Конечно же, и в новых классах у нас завелись приятели и подружки. Мы дружили с Наташкой Раузен (Левитовой), с Верой Бреховских, с Ирой Сокурской, с крохотной Никой Фейгиной, с «испанской внучкой» Луисидой Гарсиа Марено (в просторечии Люськой Марено), с Сережкой Лукашевичем и Рустамом Тонкаевым. Многие наши новые одноклассники влились в нашу «Б»-эшную компанию, на сегодняшнем языке я бы сказал «на правах ассоциированных членов». С Вадиком Фридманом, моим соучеником по «Е» классу, мы с Яшкой и Юркой Ефремовым (Збарским) дружим и поныне, хотя вот уже два года, как Вадик с семьей живет в Касселе. Долгие годы мы с Фридманом близко дружили с Ленькой Кузнецовым, потом, к сожалению, на долгие годы он исчез с нашего горизонта, а недавно проявился из Бостона. Именно у Леньки я в десятом классе выпросил большую общую тетрадь, в которой им были переписаны стихи Цветаевой и Ахматовский «Реквием». Переписанные мною от руки и под копирку листочки со стихами и Реквиемом хранятся у меня в архиве по сей день, производя огромное впечатление на мою дочь.

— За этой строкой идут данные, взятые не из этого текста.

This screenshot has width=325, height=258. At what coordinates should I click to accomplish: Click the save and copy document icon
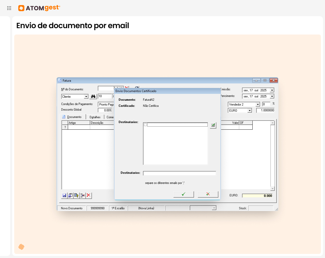click(x=70, y=195)
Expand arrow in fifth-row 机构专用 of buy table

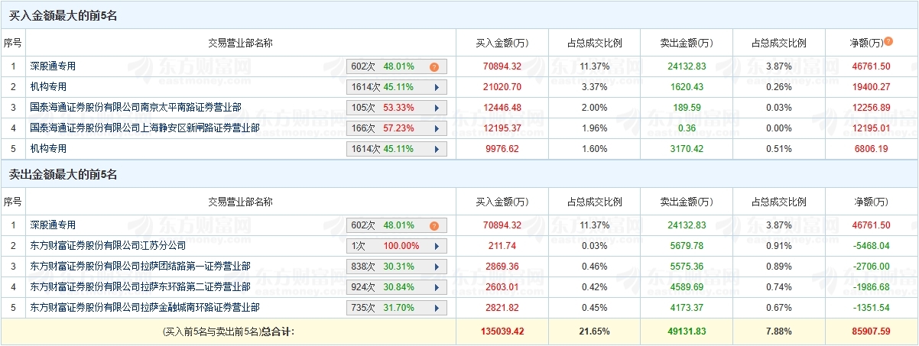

Так что бурная компанейская жизнь продолжалась и в 9-10 классах, не приводя, впрочем, к таким скандалам, как раньше. Конечно же, скандалы случались и в эти годы, однако из школы нас уже ни разу не «исключали».

Во многом это было заслугой Игоря Яковлевича, милого, исключительно аккуратно и подчеркнуто элегантно одетого47 молодого, очень спокойного и мягко интеллигентного человека. За короткий период он завоевал доверие и любовь не только нашего класса, но, практически и всей школы. Преподавал он английский язык. В те годы уровень моего английского сильно превышал среднешкольный. Возможно, именно это предопределило наши с ним хорошие отношения.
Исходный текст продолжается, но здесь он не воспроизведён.